27. この反論に答えるために、自然な悪徳と不自然な悪徳を区別する必要があ る。同性愛は不自然な悪徳であり、それが社会全体に広まることは、 まずありえない(独身主義もそうだが、そのような社会はいずれにせよ存続できない)。 同性愛は社会全体に広まると社会に有害なゆえに悪徳とされるのではない。
28. しかし、自然な悪徳はこれとは異なる。有徳な人はつねに多数者で、 不徳な人はつねに少数者だからほっておけと論じるのは、 忠誠心の高い人はつねに多数者で、謀反をはかる人はつねに少数者だから ほっておけというようなものだ。
29. しかし、謀反や兵士の反乱や暴動についてはこのように考えられることは ない。社会は活動の性質に応じてそれを禁止する権利を持ち、 特定のケースにおいては社会への危険と個人の自由と幸福との比較をして決定 しなければならない。(公共の福祉と個人の自由の衝突)
30. これに対して、個人的な悪徳を抑圧する権限を社会にある程度認めるとし ても、社会ができるのは悪徳の広がりを一定限度に抑えることであり、 撲滅することではないと言われるかもしれない。しかし、プリムソル線はない。
31. もしアルコール依存が社会的に広まるならば、 「ここからは法の知ったこっちゃない」と言えるような境界線は存在しない。

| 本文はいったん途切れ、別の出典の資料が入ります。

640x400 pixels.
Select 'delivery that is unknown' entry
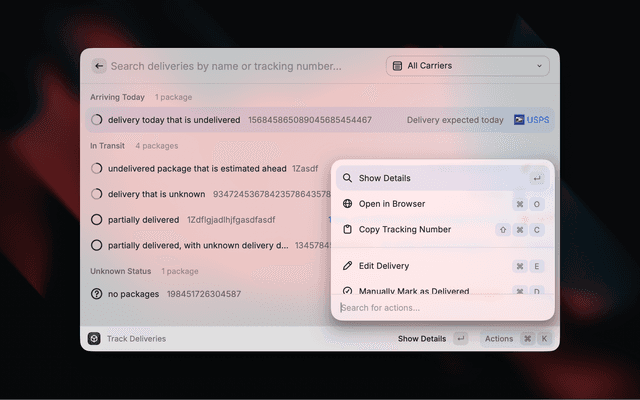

32. 目に見えない害悪とは、個人の不道徳な行為が社会の道徳についての信念 を弱めてしまうことである。
33. どのような道徳にせよ、共通の道徳が社会の存立に欠かせないことは広く 認められている(ハートも認めている)。
34. 社会が古い道徳を守るのは、新しい道徳がそれよりも悪いからではなく、 移行期間における社会の崩壊を恐れるからである。
35. 新しい道徳といっても、古い道徳の一部を変更するだけだという反論が あるかもしれない。しかし、どこまでが許されどこまでが許されないかという 問いがまたぞろ出てくる。 さらに、多くの普通の人は道徳を個々の独立の信念の集合としては考えておら ず、むしろ相互依存関係にある信念の集合であり、一箇所が弱まると全体が弱 まってしまうようなものとして理解している。これは不合理かもしれないが、 合理的な哲学者の考える道徳よりも普通の人の考える道徳の方が今の議論にお いては重要である。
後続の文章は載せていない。